El veterano estiró la espalda.
—Un adolescente.
El resto son todos hombres adultos.
La expresión de Rong Yan no cambió, pero se acercó a Ning Xiaoxiao y sus hermanos, quienes seguían discutiendo.
Xiaoxiao contó sus ganancias del día y le dijo a Rong Yan:
—Haré fideos esta noche.
¿Te sirvo una porción a ti también?
Rong Yan dudó momentáneamente y miró la apariencia demacrada pero enérgica de Xiaoxiao.
No sabía cómo responder.
No esperaba que esta chica fuera tan persistente.

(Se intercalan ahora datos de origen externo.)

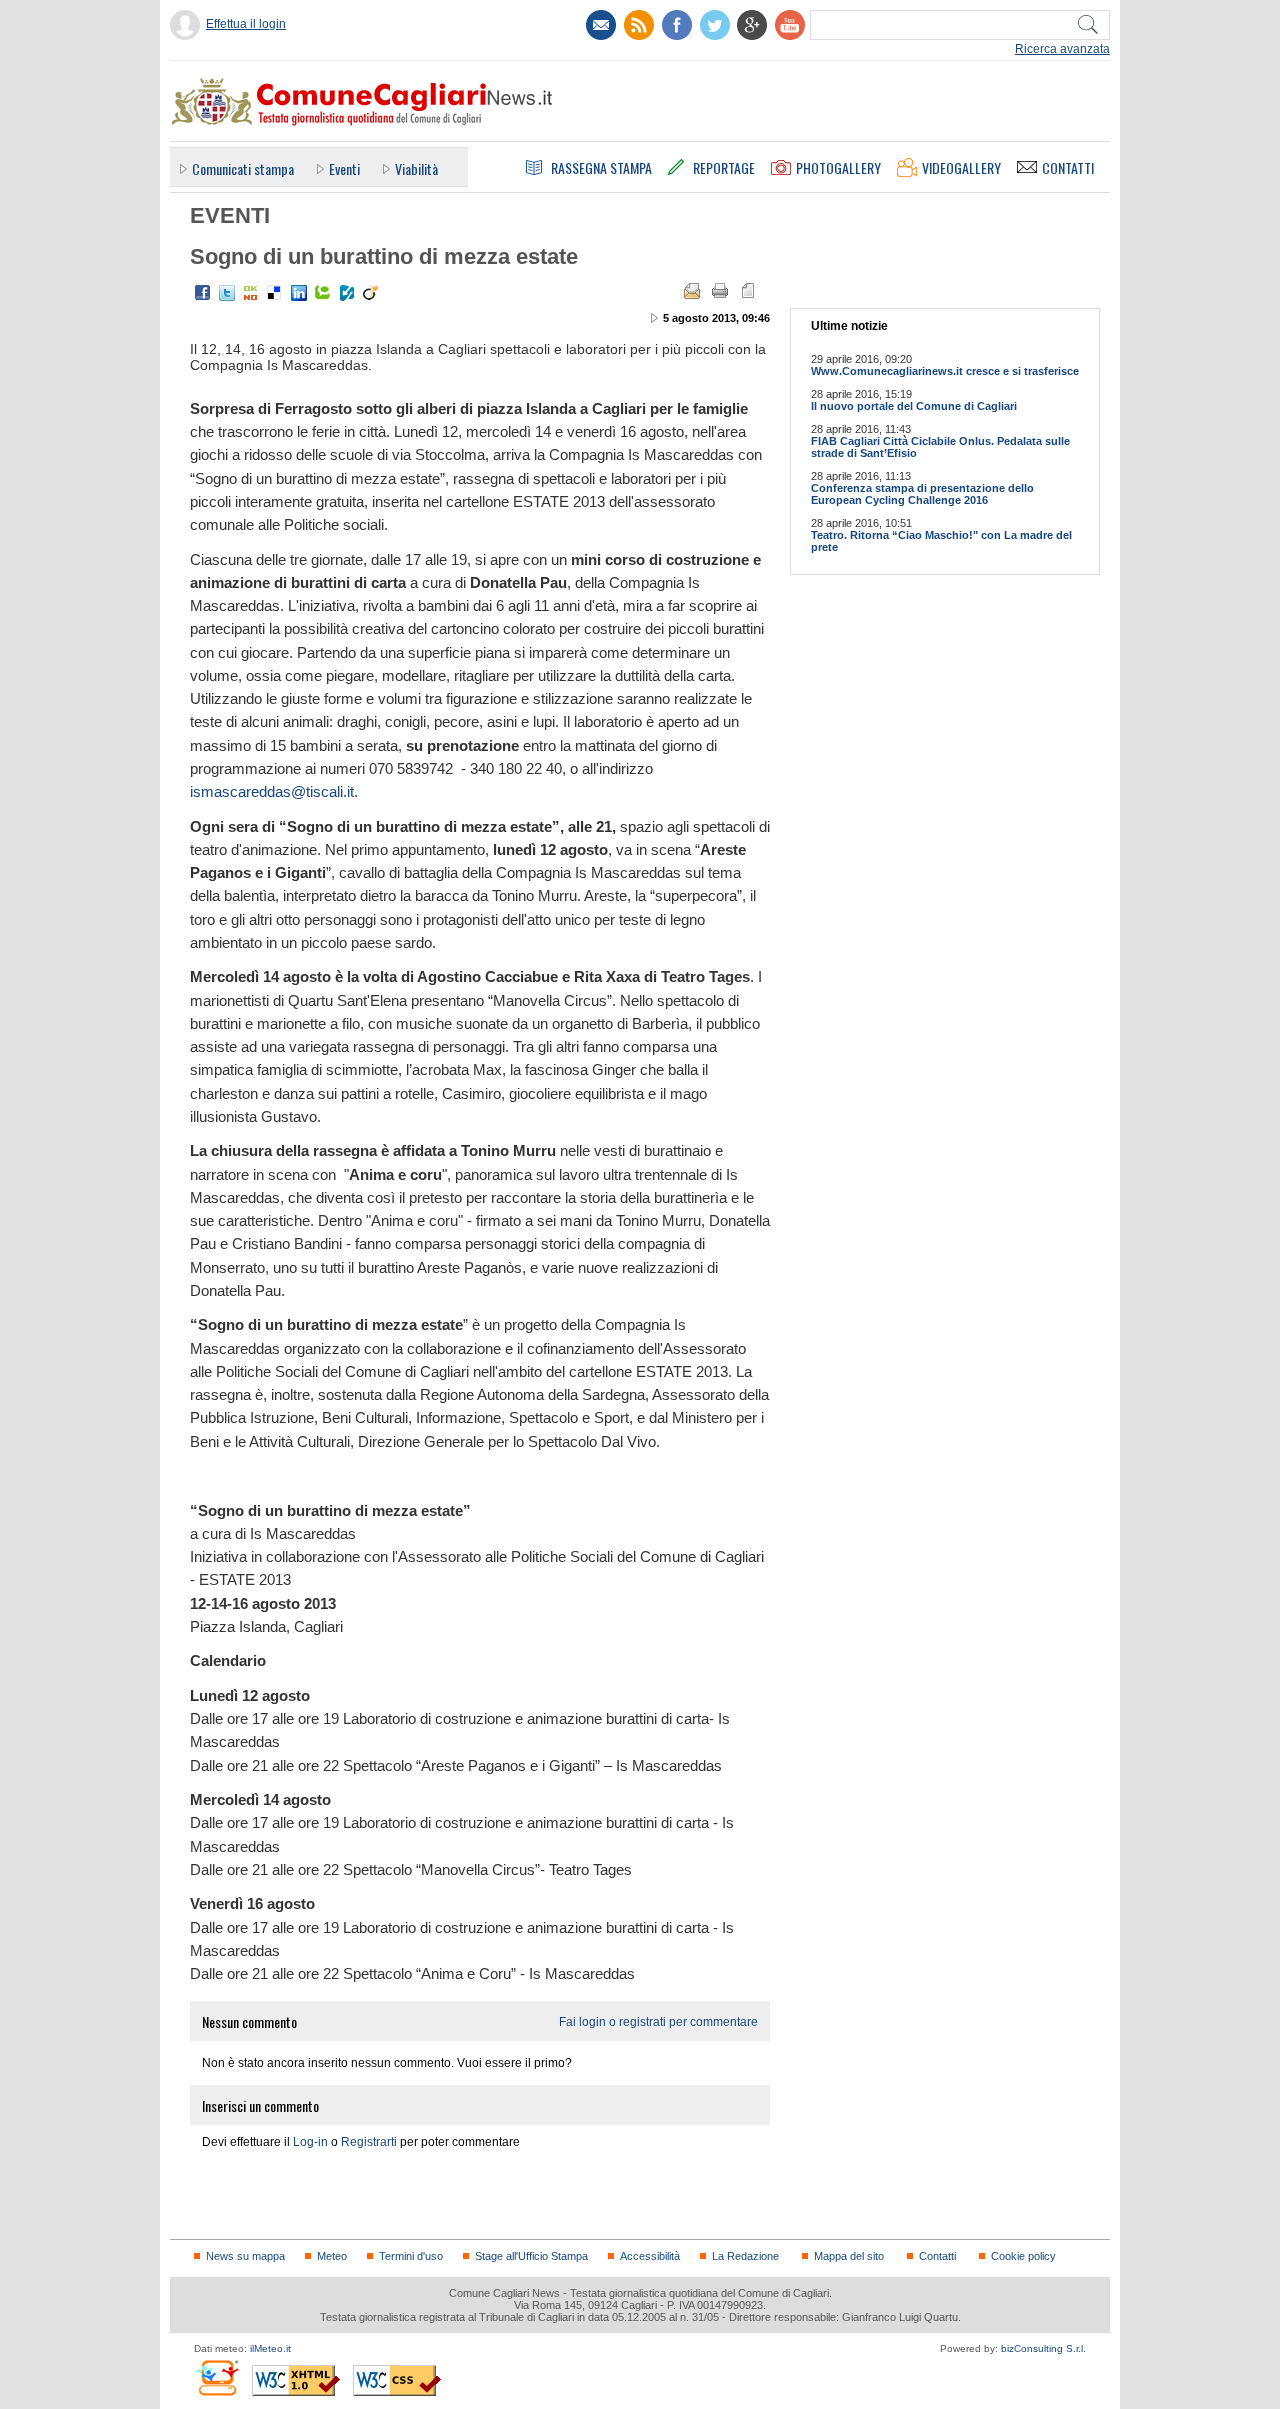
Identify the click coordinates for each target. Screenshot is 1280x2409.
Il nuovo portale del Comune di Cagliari (914, 406)
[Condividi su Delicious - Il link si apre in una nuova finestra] (275, 293)
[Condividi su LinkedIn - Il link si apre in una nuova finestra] (299, 293)
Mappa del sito (849, 2256)
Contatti (937, 2256)
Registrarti (369, 2142)
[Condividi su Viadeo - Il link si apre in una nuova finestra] (371, 293)
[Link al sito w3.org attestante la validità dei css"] (397, 2380)
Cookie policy (1023, 2256)
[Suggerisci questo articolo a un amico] (692, 291)
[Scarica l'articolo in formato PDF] (748, 291)
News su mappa (245, 2256)
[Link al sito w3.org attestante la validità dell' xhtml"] (296, 2380)
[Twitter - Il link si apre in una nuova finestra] (227, 293)
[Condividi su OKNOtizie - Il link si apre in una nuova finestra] (251, 293)
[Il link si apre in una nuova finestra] (677, 25)
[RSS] (639, 25)
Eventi (344, 168)
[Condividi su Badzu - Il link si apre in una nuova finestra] (347, 293)
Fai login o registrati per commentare (658, 2022)
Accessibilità (650, 2256)
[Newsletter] (601, 25)
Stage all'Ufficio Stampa (531, 2256)
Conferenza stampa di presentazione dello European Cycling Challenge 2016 (922, 494)
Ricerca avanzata (1062, 49)
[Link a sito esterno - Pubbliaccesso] (216, 2377)
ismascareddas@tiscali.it (272, 791)
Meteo (332, 2256)
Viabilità (416, 168)
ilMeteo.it (270, 2348)
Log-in (310, 2142)
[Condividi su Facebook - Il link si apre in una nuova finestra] (203, 293)
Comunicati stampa (243, 168)
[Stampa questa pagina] (720, 291)
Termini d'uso (411, 2256)
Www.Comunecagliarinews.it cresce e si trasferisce (945, 371)
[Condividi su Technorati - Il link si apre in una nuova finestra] (323, 293)
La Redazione (745, 2256)
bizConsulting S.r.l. (1043, 2348)
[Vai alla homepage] (361, 101)
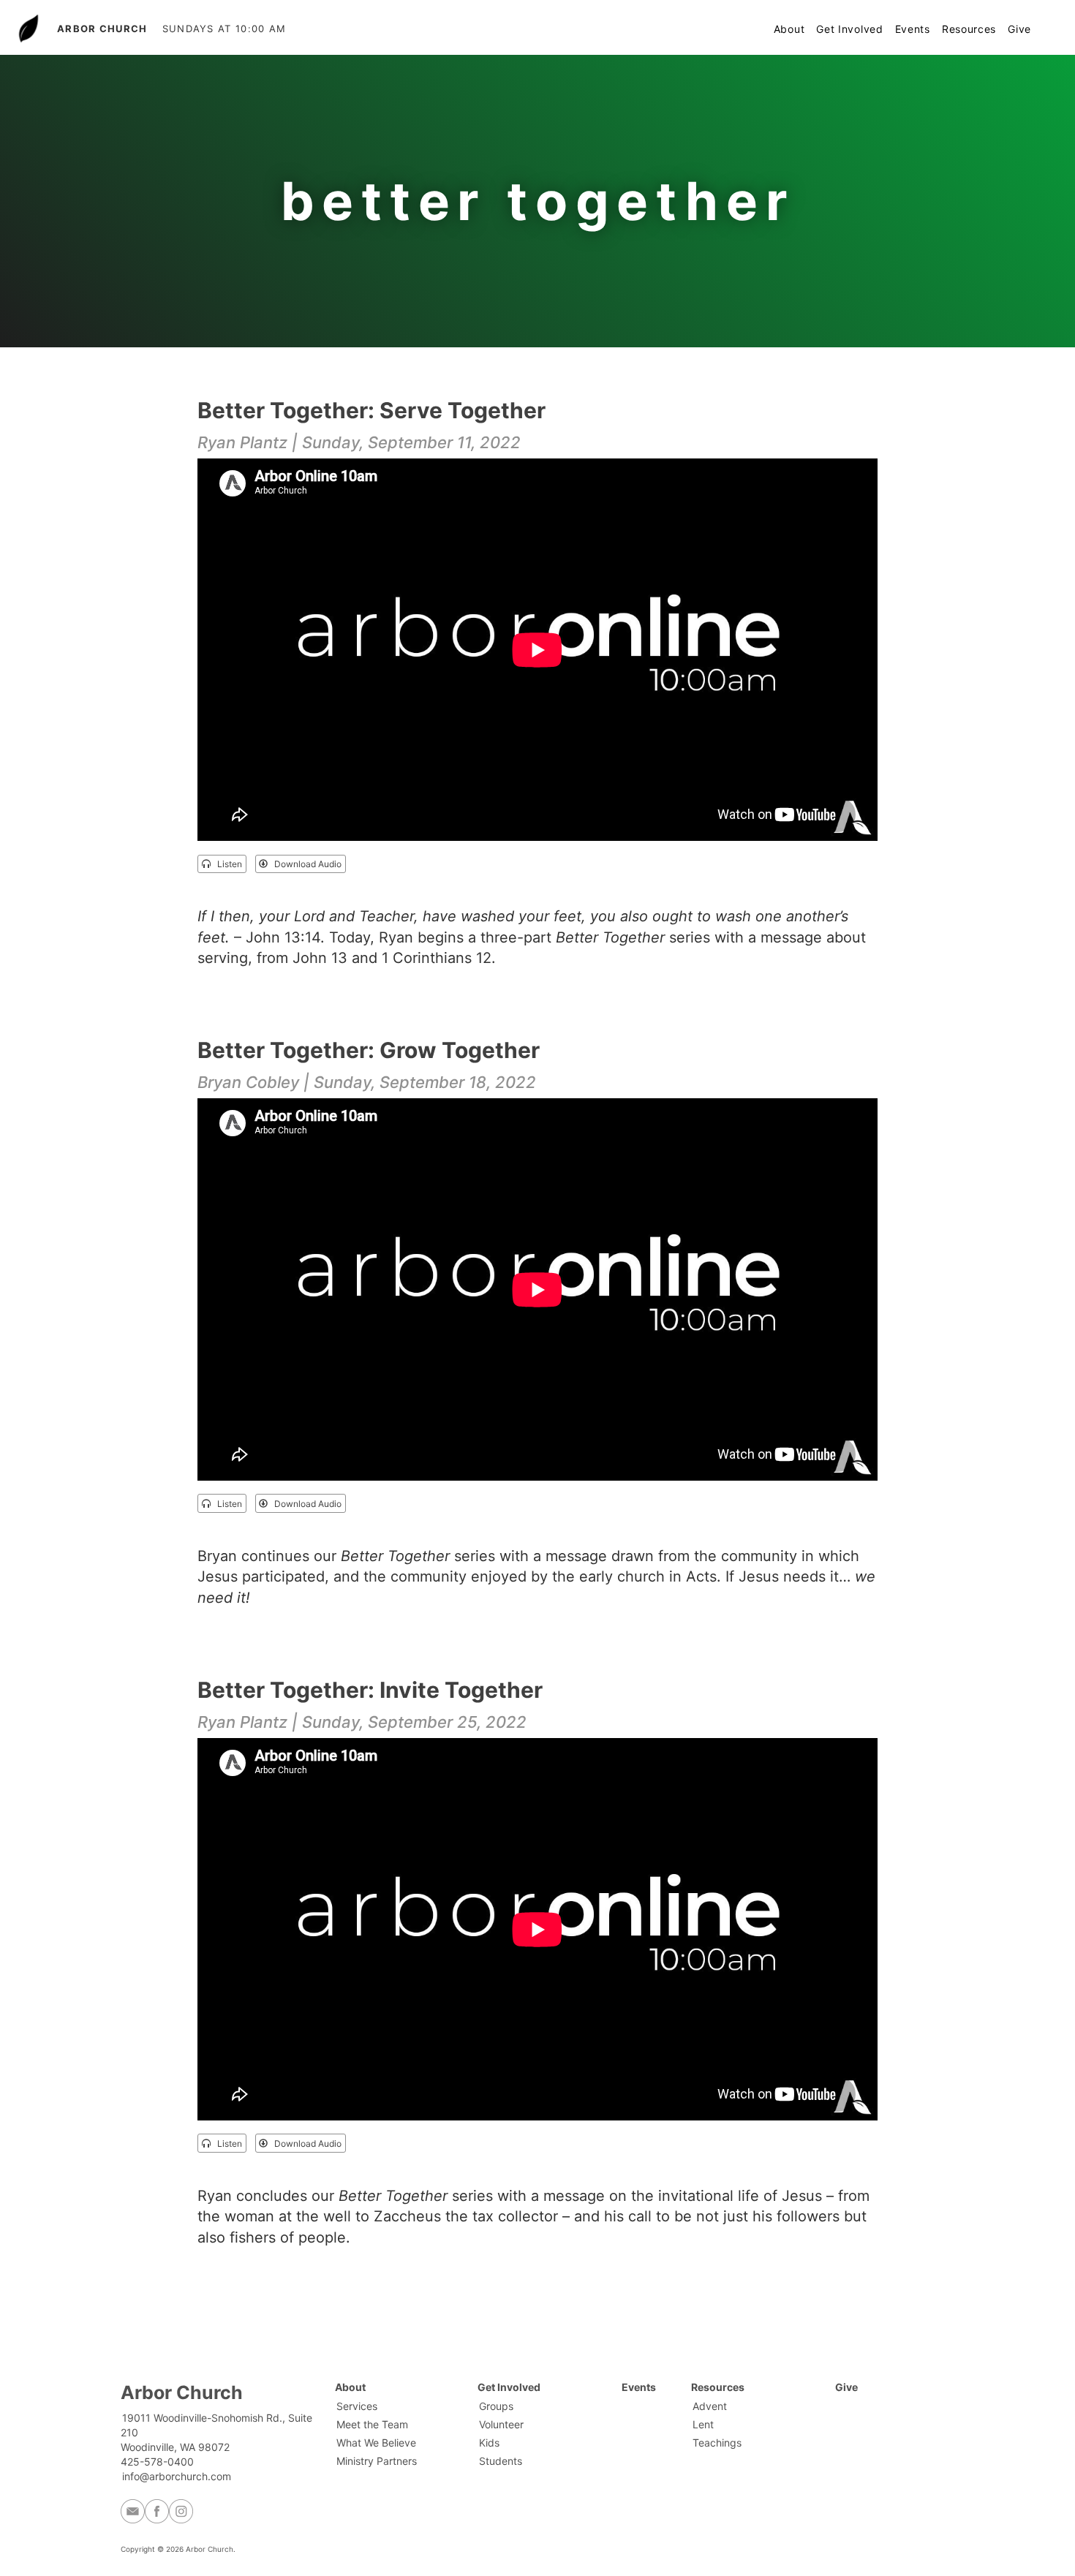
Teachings (717, 2442)
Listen (226, 863)
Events (912, 29)
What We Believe (376, 2442)
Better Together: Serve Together (371, 410)
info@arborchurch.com (176, 2476)
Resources (969, 29)
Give (1019, 29)
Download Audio (305, 863)
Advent (710, 2406)
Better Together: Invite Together (370, 1690)
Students (500, 2461)
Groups (496, 2406)
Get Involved (849, 29)
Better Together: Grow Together (368, 1050)
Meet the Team (372, 2424)
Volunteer (501, 2424)
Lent (703, 2424)
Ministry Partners (376, 2461)
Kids (489, 2442)
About (789, 29)
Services (356, 2406)
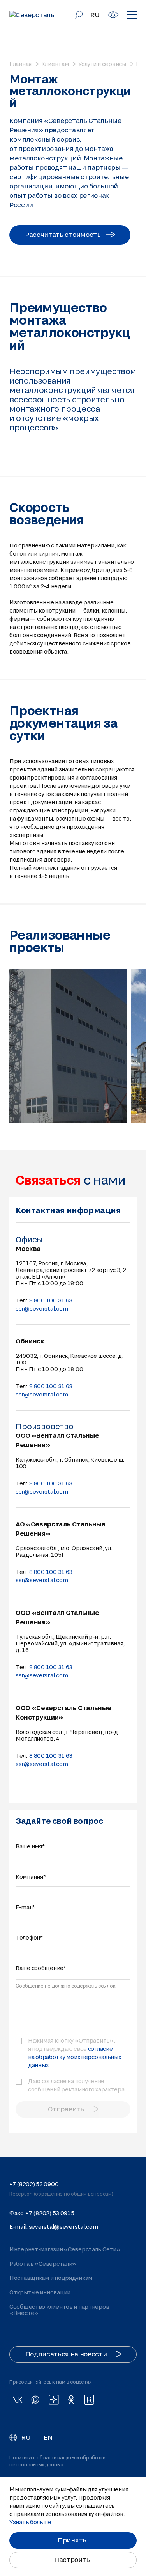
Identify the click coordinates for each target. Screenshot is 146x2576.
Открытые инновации (39, 2292)
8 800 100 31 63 (50, 1300)
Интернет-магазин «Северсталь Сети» (64, 2249)
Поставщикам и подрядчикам (50, 2277)
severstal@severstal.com (63, 2226)
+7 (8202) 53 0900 (33, 2184)
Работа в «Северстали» (42, 2263)
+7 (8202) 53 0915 (50, 2213)
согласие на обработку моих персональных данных (74, 2056)
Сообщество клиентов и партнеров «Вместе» (59, 2310)
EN (48, 2437)
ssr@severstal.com (42, 1308)
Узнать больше (30, 2522)
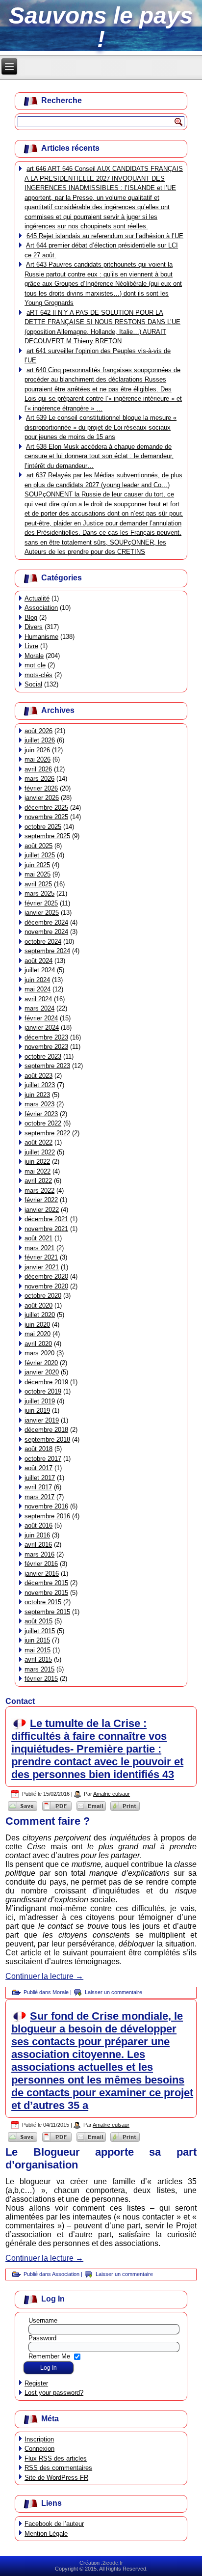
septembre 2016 (47, 1516)
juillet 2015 (40, 1631)
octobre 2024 (43, 941)
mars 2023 (39, 1104)
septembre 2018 (47, 1439)
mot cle (35, 665)
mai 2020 (37, 1334)
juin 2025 (37, 865)
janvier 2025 (42, 912)
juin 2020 (37, 1324)
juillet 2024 (40, 970)
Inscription (39, 2439)
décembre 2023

Si continuaba interactuando con la familia Ning, la deuda de gratitud que había pagado con tanto esfuerzo probablemente se volvería caótica de nuevo.
Sin embargo, la comida que ella cocinaba era demasiado fragante…
Xiaoxiao malinterpretó su duda y aplaudió.
—Ah, es cierto.
No es conveniente enviarte fideos.
Cuando te los envíe, probablemente estarán apelmazados.
Los fideos deben estar sueltos.
Conseguir un caldo blanco lechoso, esparcir un puñado de verduras, beber un sorbo de sopa y sorber un bocado de fideos.
Lo que debemos comer es caliente y fresco.
En ese caso, deberías venir a comer.
La boca de Rong Yan fue más honesta que su mente.
Dijo:
—De acuerdo —antes de arrepentirse.
Pensó: «Entonces tengamos otra comida.
Es solo una comida.
Pronto, encontraré una oportunidad para devolver el favor.
Definitivamente no cambiará la relación puramente vecinal entre nosotros».
Cuando llegaron a casa, los hermanos instintivamente miraron primero a la cocina.
Luego, recordaron que no tenían nada bueno en casa, por lo que no podían atraer a la Segunda Tía.
La Señora Song estaba bordando en el patio.
Ning Fengnian acababa de dar una vuelta y estaba relajando sus extremidades.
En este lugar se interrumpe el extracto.